>> begin QUOTED TEXT

Monitoring Windows pods with Prometheus and Grafana

This post was co-authored by Cezar Guimarães, Sr. Software Engineer, VTEX

Introduction

Customers across the globe are increasingly adopting HAQM Elastic Kubernetes Service (HAQM EKS) to run their Windows workloads. This is a result of customers figuring out that refactoring existing Windows-based applications into an open-source environment, while ideal, is a very complex task. It needs investments that usually don’t immediately translate into cost savings, and investing in this application refactoring isn’t in the best interest for the IT yearly budget. However, re-platforming the existing yet critical Windows-based applications into Windows containers makes sense from a cost-saving and modernization lens.

Tools such as App2Container (A2C) have made application re-platforming easy. However, for successful day two operations, customers should consider certain infra-transformations, such as logging, monitoring, tracing, etc. As part of achieving full Windows containers observability on AWS, in 2022 we published a Containers post on how customers can use an AWS-managed Windows fluent-bit container image to centralize Windows pods log in different destinations.

Prometheus and Grafana are some of the most popular monitoring stacks for Kubernetes-based workloads. Therefore, today we are launching a post focusing on how customers can centralize Windows pod metrics using HAQM Managed Service for Prometheus and HAQM Managed Grafana.

Solution overview

This post walks you through how to set up Windows Exporter (A Prometheus exporter for Windows) as a Kubernetes daemonset and a PromQL (Prometheus Query Language) to enrich windows-exporter container metrics while merging with kube-state-metrics (KSM). This lets you extend existing Linux-based Kubernetes monitoring to support Windows-based workloads.

Image 1. Solution workflow

HAQM Managed Service for Prometheus scrapes Windows node/container metrics, such as CPU, Memory, Disk, and Network usage from the Windows Exporter HostProcess DaemonSet.
HAQM Managed Service for Prometheus scrapes KSM to map pod and container names to their container ID.
HAQM Managed Grafana provides the ability to create monitoring dashboards from the collected metrics using HAQM Managed Service for Prometheus as the data source.

>> end QUOTED TEXT

- _EXERCISE TASK_
Please list the kinds of Windows node/container metrics that the post on monitoring Windows pods says HAQM Managed Service for Prometheus scrapes from the Windows Exporter HostProcess DaemonSet. The rows are not needed for any of this.

>> begin DATA EXTRACT

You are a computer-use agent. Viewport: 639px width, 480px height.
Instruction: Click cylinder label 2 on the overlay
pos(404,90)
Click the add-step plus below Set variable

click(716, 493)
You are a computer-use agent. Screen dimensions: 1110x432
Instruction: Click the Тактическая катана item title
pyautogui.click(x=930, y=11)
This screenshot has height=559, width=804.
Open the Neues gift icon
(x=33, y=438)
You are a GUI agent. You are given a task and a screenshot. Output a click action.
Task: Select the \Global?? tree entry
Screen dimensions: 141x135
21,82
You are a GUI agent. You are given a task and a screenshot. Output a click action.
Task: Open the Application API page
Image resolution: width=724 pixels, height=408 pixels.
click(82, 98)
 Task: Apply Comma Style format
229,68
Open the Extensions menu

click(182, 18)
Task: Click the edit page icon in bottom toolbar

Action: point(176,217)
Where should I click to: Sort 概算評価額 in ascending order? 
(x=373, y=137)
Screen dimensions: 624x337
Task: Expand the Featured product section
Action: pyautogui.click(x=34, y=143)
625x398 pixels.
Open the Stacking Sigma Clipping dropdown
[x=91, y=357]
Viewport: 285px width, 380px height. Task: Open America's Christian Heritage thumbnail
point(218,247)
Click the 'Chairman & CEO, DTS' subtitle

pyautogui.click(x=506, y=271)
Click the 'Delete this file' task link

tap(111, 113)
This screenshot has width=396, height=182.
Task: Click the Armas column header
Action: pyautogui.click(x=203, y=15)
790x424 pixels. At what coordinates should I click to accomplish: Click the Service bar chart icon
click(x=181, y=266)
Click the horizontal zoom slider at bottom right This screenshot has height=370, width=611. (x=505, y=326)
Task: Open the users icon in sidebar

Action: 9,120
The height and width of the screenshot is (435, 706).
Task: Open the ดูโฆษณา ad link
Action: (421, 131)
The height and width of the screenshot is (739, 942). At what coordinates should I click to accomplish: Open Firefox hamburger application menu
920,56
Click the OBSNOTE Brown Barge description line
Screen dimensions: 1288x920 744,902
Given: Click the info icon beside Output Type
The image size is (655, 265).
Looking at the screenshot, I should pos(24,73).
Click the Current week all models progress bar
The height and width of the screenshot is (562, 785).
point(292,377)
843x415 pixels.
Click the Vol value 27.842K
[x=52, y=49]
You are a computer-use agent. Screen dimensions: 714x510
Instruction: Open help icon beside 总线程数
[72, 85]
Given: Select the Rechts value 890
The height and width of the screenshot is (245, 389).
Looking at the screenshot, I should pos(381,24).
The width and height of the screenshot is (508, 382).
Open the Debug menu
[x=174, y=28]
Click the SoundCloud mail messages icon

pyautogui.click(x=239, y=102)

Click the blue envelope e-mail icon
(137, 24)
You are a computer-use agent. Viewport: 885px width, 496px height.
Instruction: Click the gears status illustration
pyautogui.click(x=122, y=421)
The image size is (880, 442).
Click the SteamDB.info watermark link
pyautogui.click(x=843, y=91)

>> end DATA EXTRACT

- _REPLY_
- CPU
- Memory
- Disk
- Network usage